• [ASSIGNED TASK]: Continue the Eurovision song ranking below from the point where it stops.

=== TEXT ===

I like 11 of them, out of 37. The live performances will make some other songs OK too. This is a major improvement on 2024 (4 enjoyable studio versions of songs) and 2023 (5), after which I couldn’t tell if Eurovision was getting worse or I was getting older.
With 11 songs, we can have a little list!
#11: Bird of Pray (Ukraine): So goofy and so silly, zero flow (better than if there was flow), and each individual part is fun. Like six mini-songs in one.
#10: What The Hell Just Happened? (UK) — I’ll never put this on because they went full musical theater and Queen, you can’t listen to this on a walk or a run or while reading or while working so when can you? But it’s pretty melodic — “real hard yeaaar!” — and I’ll enjoy it on shuffle.
#9: Gaja (Poland) — It succeeds. I unthinkingly make tiny nods.

=== ENTRIES SUPPLIED ===

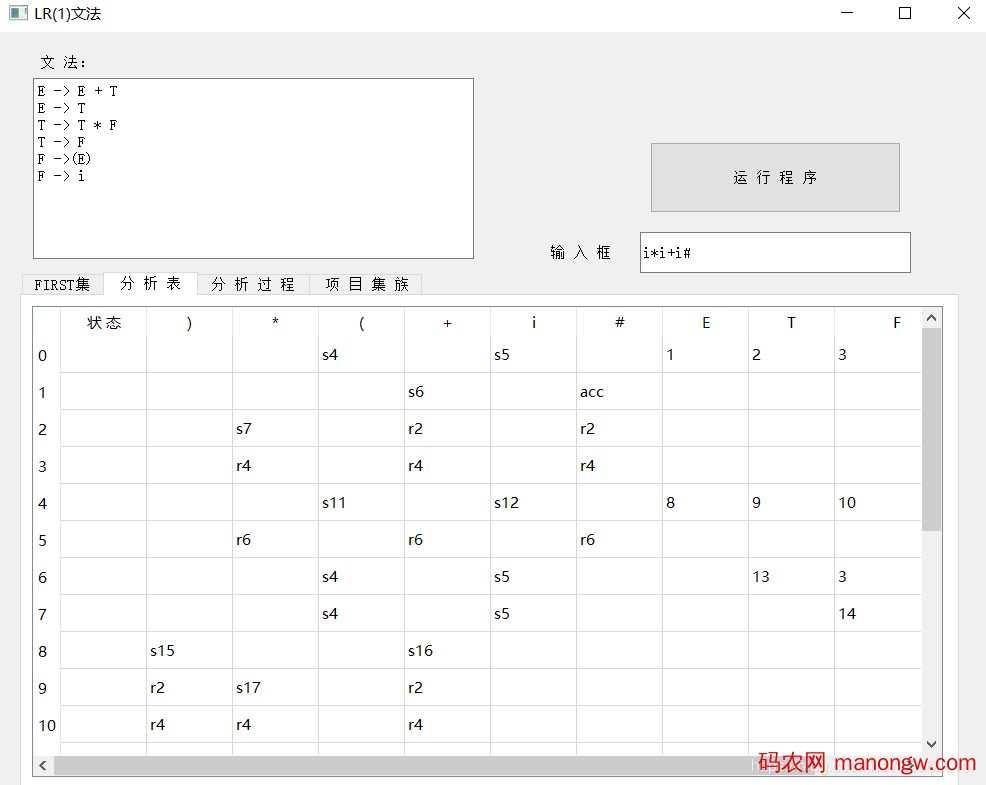
Task: Click the LR(1)文法 application icon in title bar
Action: point(16,13)
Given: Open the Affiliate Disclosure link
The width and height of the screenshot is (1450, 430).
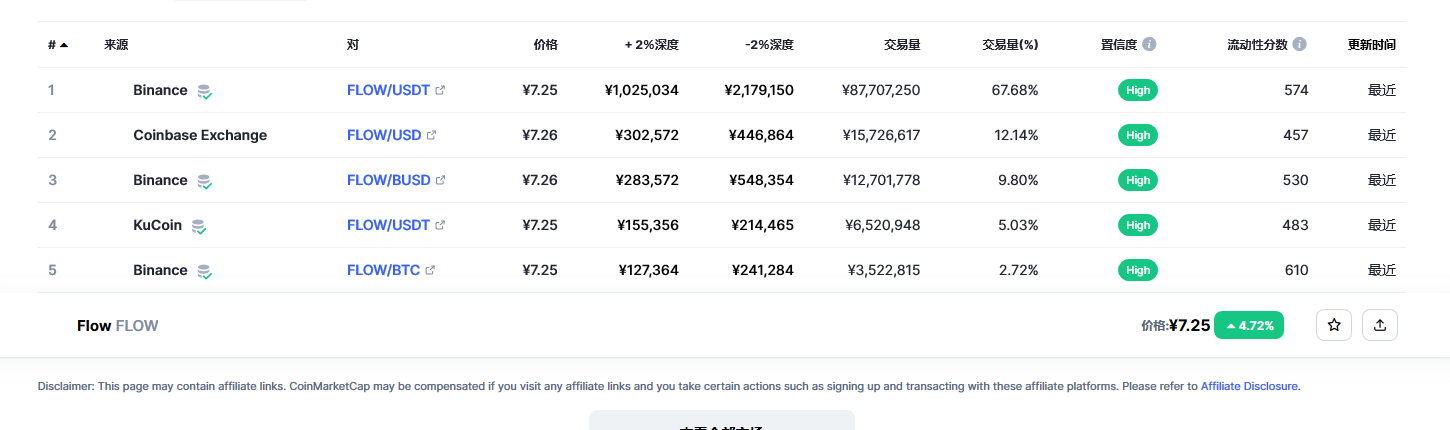Looking at the screenshot, I should 1249,386.
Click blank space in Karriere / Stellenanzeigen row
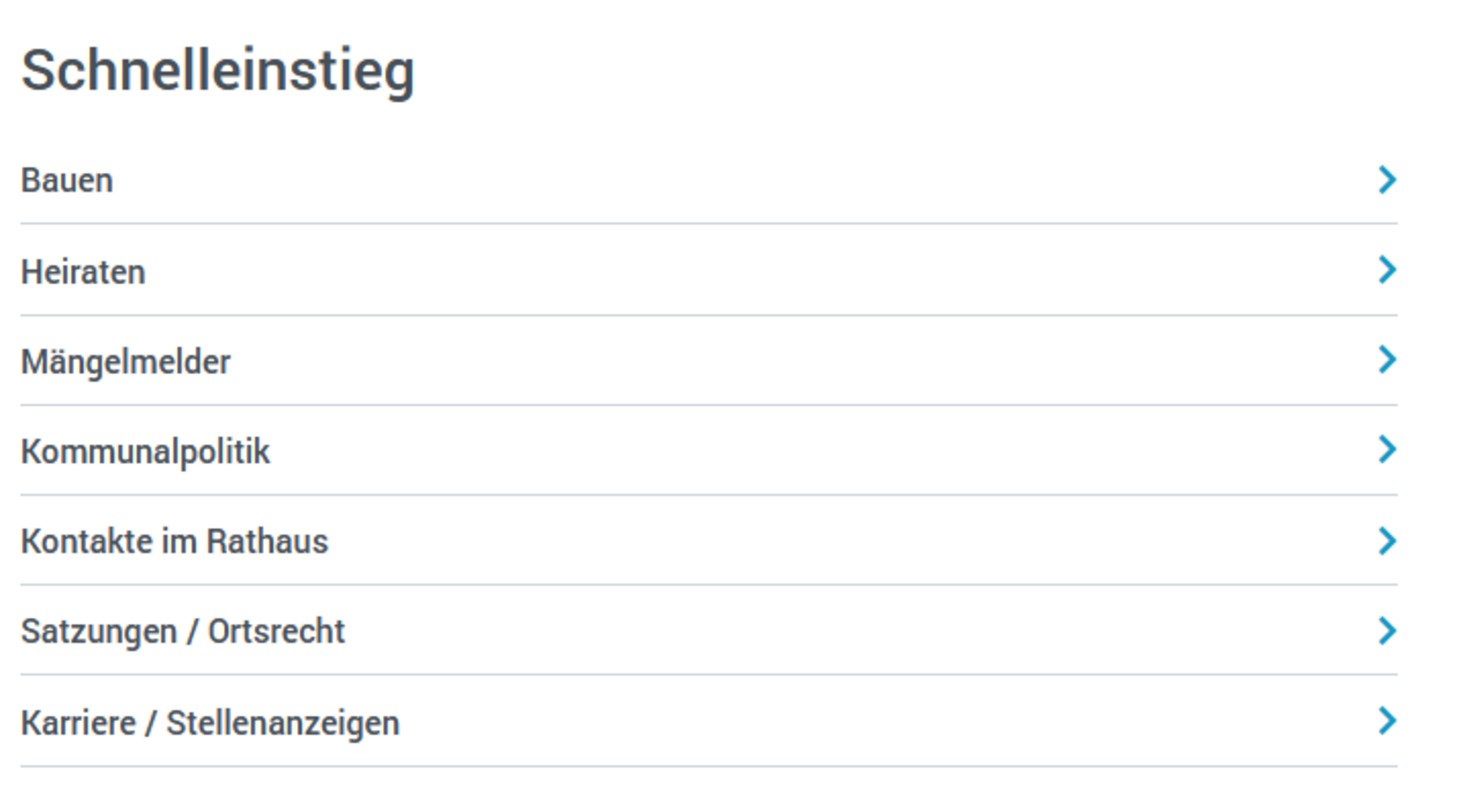The height and width of the screenshot is (800, 1459). coord(800,722)
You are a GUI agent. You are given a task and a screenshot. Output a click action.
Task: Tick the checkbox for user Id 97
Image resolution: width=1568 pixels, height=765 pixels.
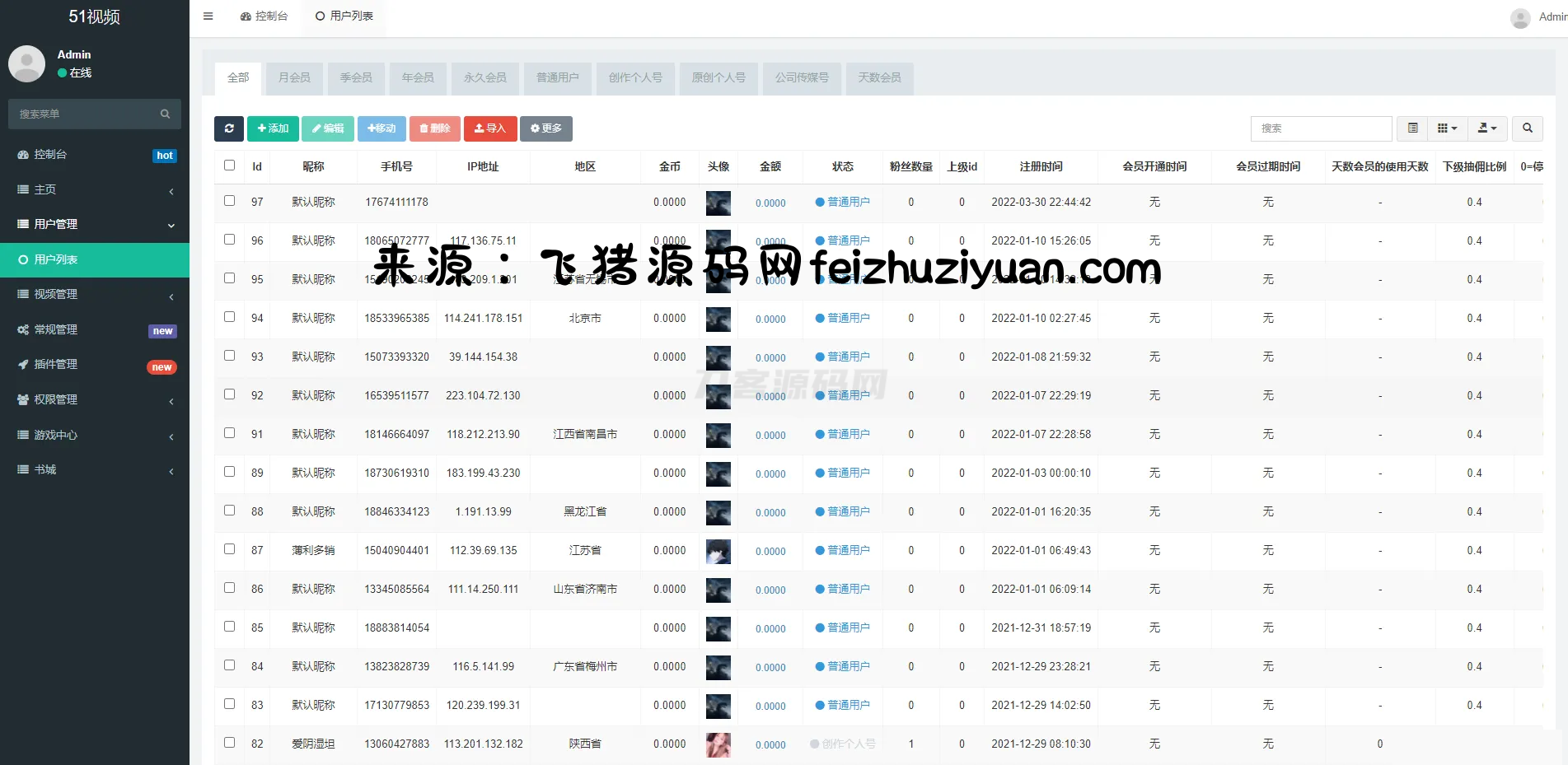[x=230, y=201]

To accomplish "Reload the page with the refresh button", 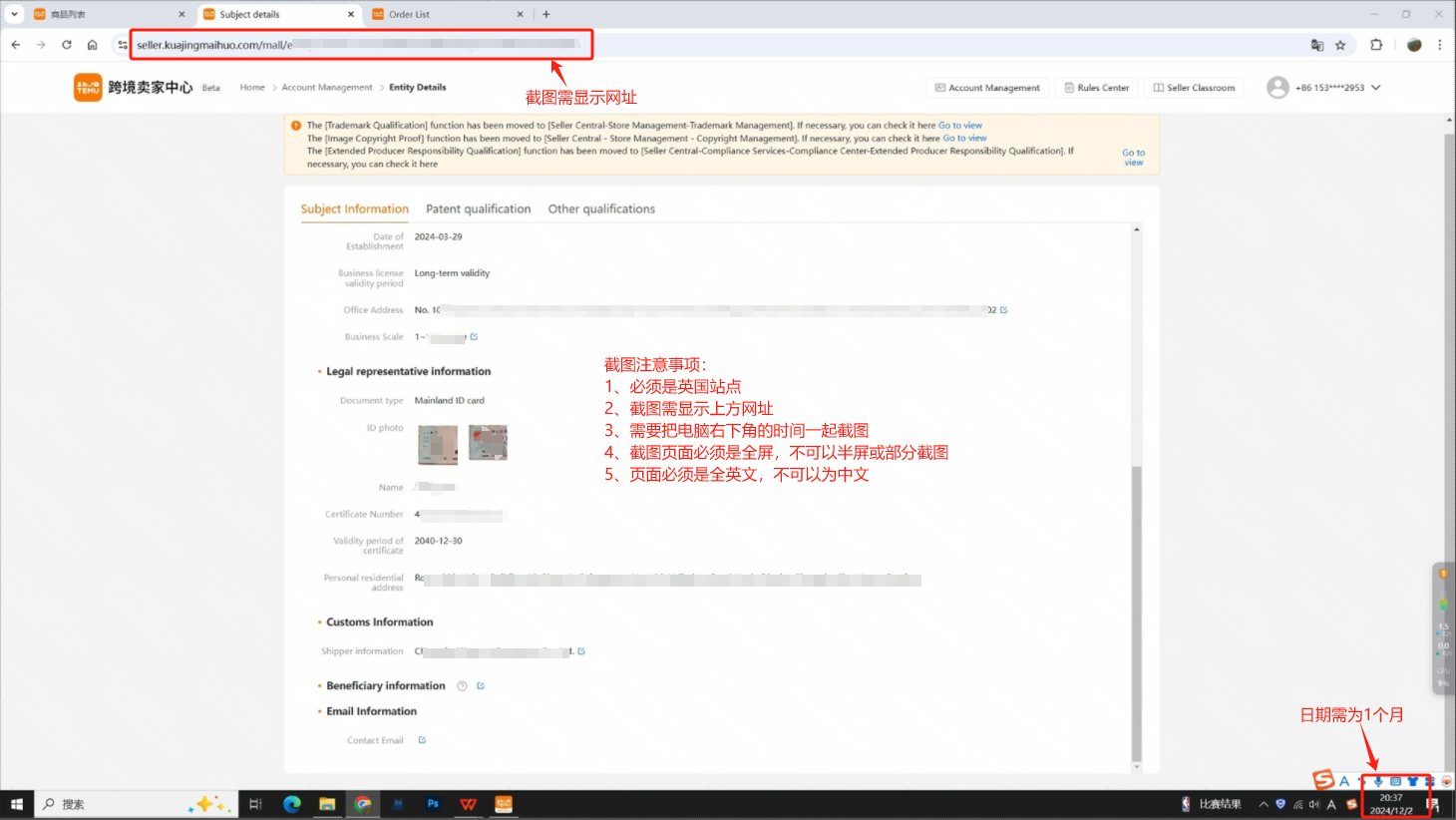I will tap(67, 45).

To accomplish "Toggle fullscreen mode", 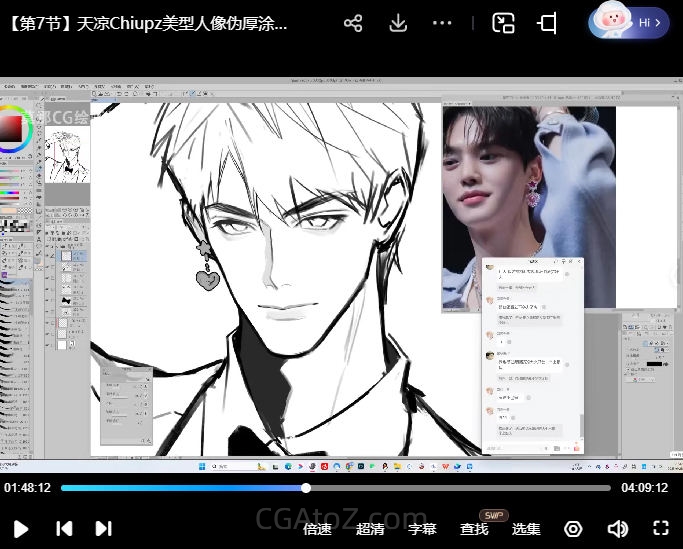I will tap(661, 529).
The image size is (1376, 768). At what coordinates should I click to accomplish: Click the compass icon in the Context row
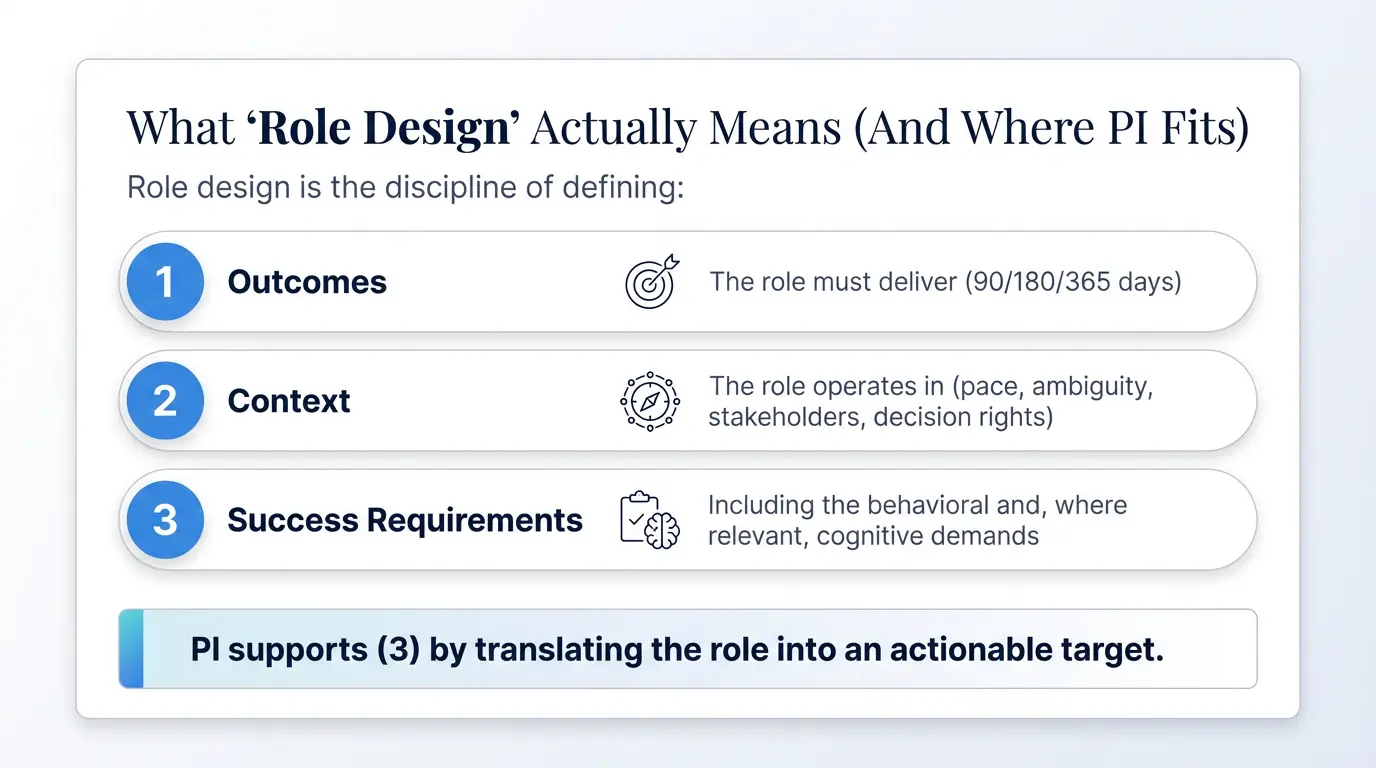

===

• [TASK ANSWER]:
#8: Zjerm (Albania) — Gets *so* epic-moody and self-serious-string-orchestra twice, so unreasonably, from a pretty melody and the catchy “Zjerm” rap. But the whole thing is novel, of course some parts won’t work. Genuinely interesting. You always want more Zjerms.
#7: Asteromata (Greece) — Takes an astoundingly long time, for a modern Eurovision song, to show off its chorus. More memorable for it. Pretty throughout, and the crescendos are very pretty and very satisfying. I can’t believe the composers got away with 1:20 of build-up.
#6: Milkshake Man (Australia) — No pro-milkshake bias from me, I swear. A bit of Shake Your Coconuts by Junior Senior here, but that is duly missed! I don’t need to write more words. Accept your fate of living on Earth during Milkshake Man.
#5: Hallucination (Denmark) — Repetitive, a 300 km/h train, and so well-made! Like the highlight and peak of an Above & Beyond Group Therapy episode. With songs like this, people say that it sounds like a bunch of other things. Absolutely it does. But these melodies have not been chopped-up and delivered in this way before. The Sissal team made it good, just like other people have made it good.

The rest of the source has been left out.